What would the prediction look like if I applied an ARIMA model? Just for fun sake, and also because I need to compare the Prophet model with another model. The auto.arima is a straightforward powerful modelling function.
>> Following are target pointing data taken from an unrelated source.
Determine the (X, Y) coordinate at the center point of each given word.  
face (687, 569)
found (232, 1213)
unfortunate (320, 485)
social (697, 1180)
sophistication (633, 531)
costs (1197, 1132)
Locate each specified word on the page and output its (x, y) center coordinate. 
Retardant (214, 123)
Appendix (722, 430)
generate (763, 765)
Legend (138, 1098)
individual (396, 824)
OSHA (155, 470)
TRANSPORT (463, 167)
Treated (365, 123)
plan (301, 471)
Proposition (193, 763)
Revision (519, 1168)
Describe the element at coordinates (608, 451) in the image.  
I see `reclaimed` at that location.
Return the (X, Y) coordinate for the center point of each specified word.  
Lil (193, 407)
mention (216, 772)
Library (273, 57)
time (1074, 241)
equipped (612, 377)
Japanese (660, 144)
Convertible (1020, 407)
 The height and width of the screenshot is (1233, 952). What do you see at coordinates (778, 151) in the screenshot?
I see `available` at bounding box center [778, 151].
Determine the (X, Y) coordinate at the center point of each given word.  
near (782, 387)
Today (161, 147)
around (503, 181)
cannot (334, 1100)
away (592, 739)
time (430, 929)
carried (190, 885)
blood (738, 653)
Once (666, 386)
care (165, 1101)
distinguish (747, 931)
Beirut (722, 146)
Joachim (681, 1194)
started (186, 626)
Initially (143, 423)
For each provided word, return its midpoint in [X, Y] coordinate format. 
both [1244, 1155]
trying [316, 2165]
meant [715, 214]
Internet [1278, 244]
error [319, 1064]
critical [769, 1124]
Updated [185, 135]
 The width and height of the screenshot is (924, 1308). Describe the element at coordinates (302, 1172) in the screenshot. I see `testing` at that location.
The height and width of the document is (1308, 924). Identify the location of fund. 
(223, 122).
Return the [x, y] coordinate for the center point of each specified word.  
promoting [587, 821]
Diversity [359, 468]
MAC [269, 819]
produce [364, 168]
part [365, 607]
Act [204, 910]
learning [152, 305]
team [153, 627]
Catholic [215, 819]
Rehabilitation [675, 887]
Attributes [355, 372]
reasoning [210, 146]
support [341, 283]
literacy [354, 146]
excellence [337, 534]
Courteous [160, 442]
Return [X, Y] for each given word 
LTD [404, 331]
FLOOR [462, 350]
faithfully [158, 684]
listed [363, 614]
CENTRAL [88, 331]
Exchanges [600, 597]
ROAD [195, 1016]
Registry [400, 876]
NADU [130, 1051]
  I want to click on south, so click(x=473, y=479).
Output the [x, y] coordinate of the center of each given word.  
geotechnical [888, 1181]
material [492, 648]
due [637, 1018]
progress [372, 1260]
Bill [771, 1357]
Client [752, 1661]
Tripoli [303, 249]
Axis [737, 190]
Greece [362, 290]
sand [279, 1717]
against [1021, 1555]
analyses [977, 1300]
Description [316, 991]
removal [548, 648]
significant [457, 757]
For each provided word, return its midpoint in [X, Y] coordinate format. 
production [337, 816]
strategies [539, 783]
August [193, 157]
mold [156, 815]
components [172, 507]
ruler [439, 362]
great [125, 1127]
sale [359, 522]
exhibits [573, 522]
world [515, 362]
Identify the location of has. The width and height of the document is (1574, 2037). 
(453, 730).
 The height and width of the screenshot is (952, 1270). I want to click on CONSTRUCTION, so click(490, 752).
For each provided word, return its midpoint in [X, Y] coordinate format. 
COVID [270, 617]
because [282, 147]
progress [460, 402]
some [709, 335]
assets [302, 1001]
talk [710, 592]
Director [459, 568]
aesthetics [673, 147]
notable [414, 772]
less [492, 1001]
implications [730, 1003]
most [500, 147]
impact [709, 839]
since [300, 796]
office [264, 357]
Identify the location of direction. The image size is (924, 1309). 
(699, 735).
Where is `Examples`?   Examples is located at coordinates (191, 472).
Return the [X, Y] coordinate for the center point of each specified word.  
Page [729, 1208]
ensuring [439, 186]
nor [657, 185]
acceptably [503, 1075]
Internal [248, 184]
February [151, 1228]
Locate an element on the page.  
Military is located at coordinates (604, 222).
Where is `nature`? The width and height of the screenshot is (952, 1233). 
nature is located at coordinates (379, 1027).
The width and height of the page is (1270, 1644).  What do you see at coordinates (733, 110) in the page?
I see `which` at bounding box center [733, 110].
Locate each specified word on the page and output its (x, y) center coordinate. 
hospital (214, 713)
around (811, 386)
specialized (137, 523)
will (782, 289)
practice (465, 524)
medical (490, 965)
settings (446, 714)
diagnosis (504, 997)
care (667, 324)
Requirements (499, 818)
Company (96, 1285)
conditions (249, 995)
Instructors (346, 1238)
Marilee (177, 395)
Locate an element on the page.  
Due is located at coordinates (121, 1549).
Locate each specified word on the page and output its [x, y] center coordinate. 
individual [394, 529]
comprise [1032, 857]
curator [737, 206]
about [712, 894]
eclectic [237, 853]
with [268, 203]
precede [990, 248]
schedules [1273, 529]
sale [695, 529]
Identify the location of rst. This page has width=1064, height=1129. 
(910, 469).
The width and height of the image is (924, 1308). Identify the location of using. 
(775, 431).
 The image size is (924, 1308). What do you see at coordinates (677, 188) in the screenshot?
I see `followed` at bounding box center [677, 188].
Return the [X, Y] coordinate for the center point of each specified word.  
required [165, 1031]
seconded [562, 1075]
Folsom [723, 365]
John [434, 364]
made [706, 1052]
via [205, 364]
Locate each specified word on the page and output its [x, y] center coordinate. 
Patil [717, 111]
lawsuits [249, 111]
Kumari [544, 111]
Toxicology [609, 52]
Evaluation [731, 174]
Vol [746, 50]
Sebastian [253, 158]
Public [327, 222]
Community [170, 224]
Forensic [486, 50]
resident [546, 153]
I will throw in the seasonal naive model to boot.
df_tbl%>%
filter(RecordType =="VOIP call")%>%
auto.arima %>%
forecast(h=672) %>% autoplot+theme_bw()
df_tbl%>%
filter(RecordType =="VOIP call")%>%
auto.arima %>%
checkresiduals(test=FALSE)+theme_bw()
arima_model<-df_tbl%>%
filter(RecordType =="VOIP call")%>%
auto.arima %>%
forecast(h=672)
> arima_model
Point Forecast Lo 80 Hi 80 Lo 95 Hi 95
2545.597 0 -5.9371424 5.937142 -9.0800758 9.080076
2545.608 0 -5.9371424 5.937142 -9.0800758 9.080076
2545.618 0 -5.9371424 5.937142 -9.0800758 9.080076
2545.629 0 -5.9371424 5.937142 -9.0800758 9.080076
2545.639 0 -5.9371424 5.937142 -9.0800758 9.080076
2545.649 0 -5.9371424 5.937142 -9.0800758 9.080076
2545.660 0 -5.9371424 5.937142 -9.0800758 9.080076
2545.670 0 -5.9371424 5.937142 -9.0800758 9.080076
2545.681 0 -5.9371424 5.937142 -9.0800758 9.080076
2545.691 0 -5.9371424 5.937142 -9.0800758 9.080076
2545.702 0 -5.9371424 5.937142 -9.0800758 9.080076
2545.712 0 -5.9371424 5.937142 -9.0800758 9.080076
2545.722 0 -5.9371424 5.937142 -9.0800758 9.080076
2545.733 0 -5.9371424 5.937142 -9.0800758 9.080076
2545.743 0 -5.9371424 5.937142 -9.0800758 9.080076
2545.754 0 -5.9371424 5.937142 -9.0800758 9.080076
2545.764 0 -5.9371424 5.937142 -9.0800758 9.080076
2545.774 0 -5.9371424 5.937142 -9.0800758 9.080076
2545.785 0 -5.9371424 5.937142 -9.0800758 9.080076
2545.795 0 -5.9371424 5.937142 -9.0800758 9.080076
2545.806 0 -5.9371424 5.937142 -9.0800758 9.080076
2545.816 0 -5.9371424 5.937142 -9.0800758 9.080076
2545.827 0 -5.9371424 5.937142 -9.0800758 9.080076
2545.837 0 -5.9371424 5.937142 -9.0800758 9.080076
2545.847 0 -5.9371424 5.937142 -9.0800758 9.080076
fit_snaive <- df_tbl%>%
filter(RecordType =="VOIP call")%>%
snaive(.,h=672)
plot(fit_snaive)
fit_snaive<-fit_snaive%>%
as.data.frame()%>%
slice_tail(., n=672)
The residuals from the ARIMA show a period and quite some long tails — which is equivalent to the peaks and valleys of the underlying data.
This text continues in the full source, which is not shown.